16. Japanese Breakfast

Jessica Aponte/FLOOD

“It’s always the weird stuff that hits you with grief. It’s not talking about it that fucks you up. It’s always like, a drive to Costco or the smell of a hat.”

Japanese Breakfast’s Michelle Zauner Would Like to Make a Fun Album by Will Schube

17. Devendra Banhart

Daniel Cavazos/FLOOD

“People can be jaded about this idea that we need to elevate and celebrate the matriarchy. But in 90 percent of the world, femininity is incredibly suppressed.”

Devendra Banhart Is as Enlightened as Ever by Erin Osmon

18. Tegan and Sara

Michael Lavine/FLOOD

“I think we felt a desire to expose ourselves and say, we weren’t always like this. It was hard. We were kind of shits in a way. We were homophobic. We struggled. And it wasn’t easy.”

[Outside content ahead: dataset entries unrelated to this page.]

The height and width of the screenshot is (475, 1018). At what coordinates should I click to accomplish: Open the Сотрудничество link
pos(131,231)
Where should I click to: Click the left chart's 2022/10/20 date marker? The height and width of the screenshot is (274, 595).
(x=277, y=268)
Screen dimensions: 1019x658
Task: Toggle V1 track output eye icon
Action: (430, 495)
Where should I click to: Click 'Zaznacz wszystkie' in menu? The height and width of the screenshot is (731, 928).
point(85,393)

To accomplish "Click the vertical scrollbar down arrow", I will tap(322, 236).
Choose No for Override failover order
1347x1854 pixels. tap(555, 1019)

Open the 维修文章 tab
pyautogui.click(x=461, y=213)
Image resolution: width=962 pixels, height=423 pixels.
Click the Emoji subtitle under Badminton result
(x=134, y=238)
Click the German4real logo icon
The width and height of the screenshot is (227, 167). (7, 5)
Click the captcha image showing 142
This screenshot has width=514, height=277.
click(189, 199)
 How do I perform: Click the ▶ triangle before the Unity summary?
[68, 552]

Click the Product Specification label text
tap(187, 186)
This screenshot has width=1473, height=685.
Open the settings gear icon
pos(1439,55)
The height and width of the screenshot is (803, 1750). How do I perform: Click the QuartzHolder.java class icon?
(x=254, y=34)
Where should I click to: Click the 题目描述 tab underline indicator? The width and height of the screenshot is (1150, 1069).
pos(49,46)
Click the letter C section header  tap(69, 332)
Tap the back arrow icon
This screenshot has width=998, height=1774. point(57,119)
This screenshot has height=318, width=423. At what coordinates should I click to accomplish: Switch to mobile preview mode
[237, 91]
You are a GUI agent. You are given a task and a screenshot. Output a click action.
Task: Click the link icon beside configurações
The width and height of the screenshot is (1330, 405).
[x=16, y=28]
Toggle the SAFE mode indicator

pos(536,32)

—Tegan Quin, Then Is Now: The Return of Tegan and Sara by Mike Hilleary

19. Kimberly Peirce

“I got all the meetings with the top producers. I met all the actors. I was in demand. But when you were actually making your work, the interferences against female creativity were devastating.”

Kimberly Peirce on “Boys Don’t Cry,” Twenty Years Later by Anya Jaremko-Greenwold

20. Debbie Harry

Chris Stein

“I did like clandestine aspects of what we were doing. I liked the idea of the underground. I liked the idea of creating surprises—all of which is gone now.”

Debbie Harry Is Gonna Make You Face It by A.D. Amorosi

21. Antonio Banderas

“In Spanish, words have a very specific emotional weight and in English, that weight disappears. It’s much easier for me to say, ‘I love you,’ than to say, ‘Te quiero.’ Because the emotional charge of ‘Te quiero’ has been concentrating in me since I was born.”

Antonio Banderas on Becoming Almodóvar for “Pain and Glory” by Carlos Aguilar

22. Alma Har’el

“I think that in cinema—and in general storytelling—we’ve all been brainwashed for decades by a single white male gaze that captures masculinity and its expectations in a way that perpetuates, more and more, a lack of compassion.”

Director Alma Har’el on the Therapeutic Nature of “Honey Boy” by Carrie Courogen

23. Glenn Howerton

Patrick McElhenney

“We were so grungy and grimy and ugly to look at as a show early on, and those first impressions really do matter. The show never looked good or polished. Even when the show is talked about in glowing terms, it’s often talked about like it’s a gross pee-pee and poo-poo show.”

Glenn Howerton on Why “It’s Always Sunny” Never Got Huge Accolades—and Why That’s OK by Sean Neumann

24. Rian and Nathan Johnson

“I feel like we’re always trying to live up to the brilliance on display in our eight-year-old minds.”

—Nathan Johnson, “Knives Out” Collaborators Rian and Nathan Johnson on Powering a Modern Whodunit by Kyle Lemmon


Kevin Kerslake/FLOOD

“Society has adjusted to accept rap in its weirder forms—which is great to me, because that means weird black kids are accepted in their forms now, too.”